Problem description :: Restate the whole of the data below word for word, skipping the images.

Dataset ::
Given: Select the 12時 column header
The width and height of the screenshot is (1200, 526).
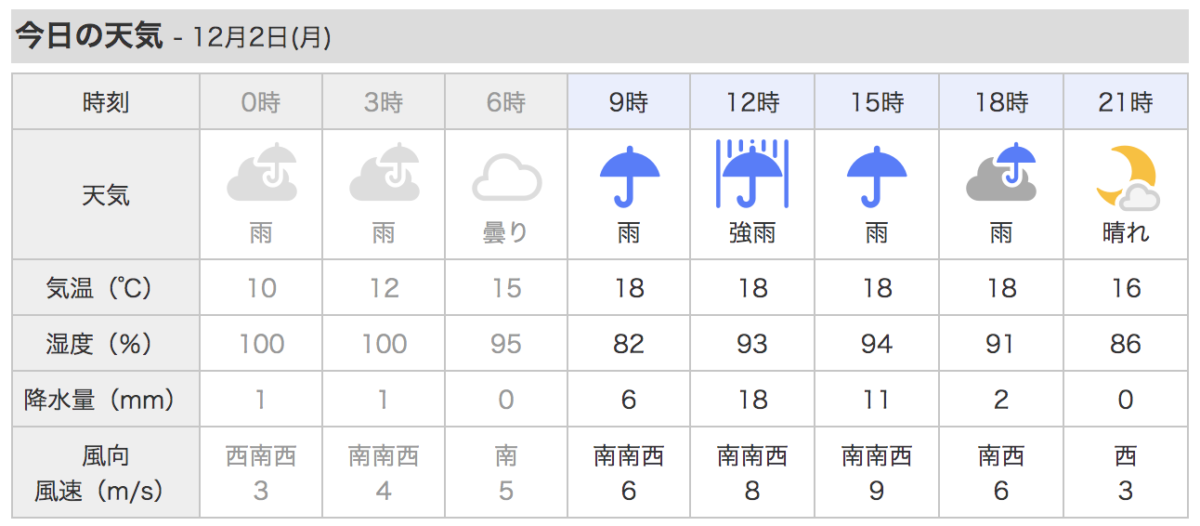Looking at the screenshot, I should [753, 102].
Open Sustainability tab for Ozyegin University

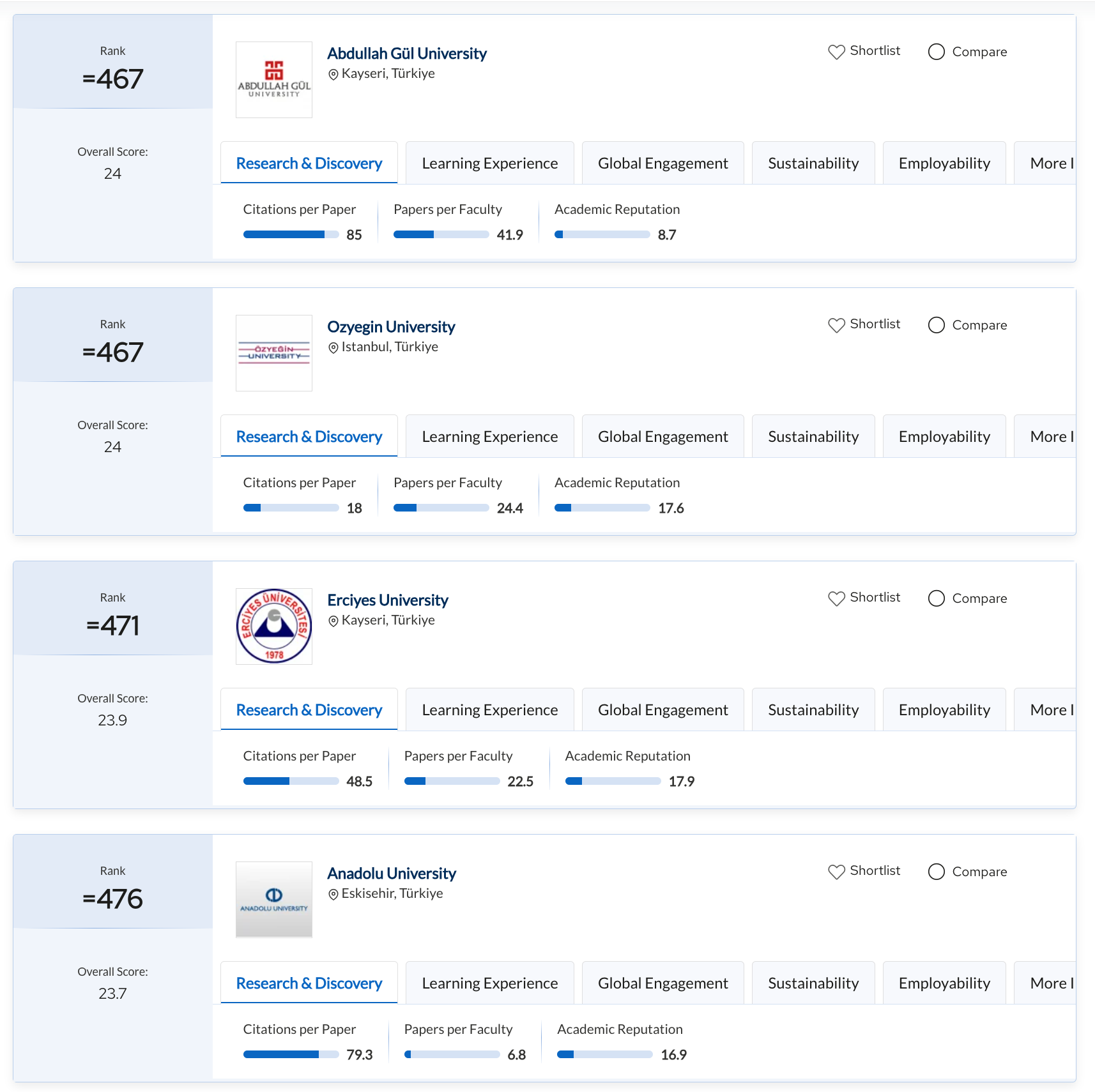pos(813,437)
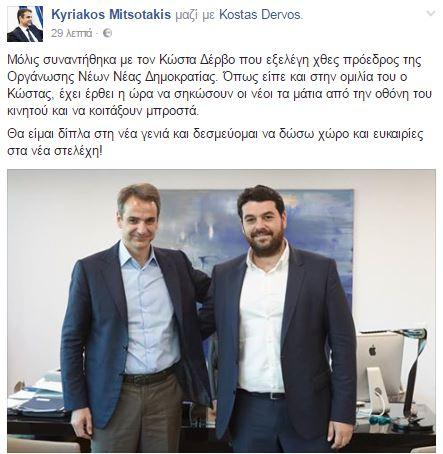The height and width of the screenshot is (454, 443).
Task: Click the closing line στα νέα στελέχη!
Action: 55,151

Written reply ::
Given: Select the 12時 column header
The width and height of the screenshot is (1200, 526).
Looking at the screenshot, I should [753, 102].
Open Sustainability tab for Ozyegin University

pos(813,437)
The height and width of the screenshot is (454, 443).
Task: Click the closing line στα νέα στελέχη!
Action: 55,151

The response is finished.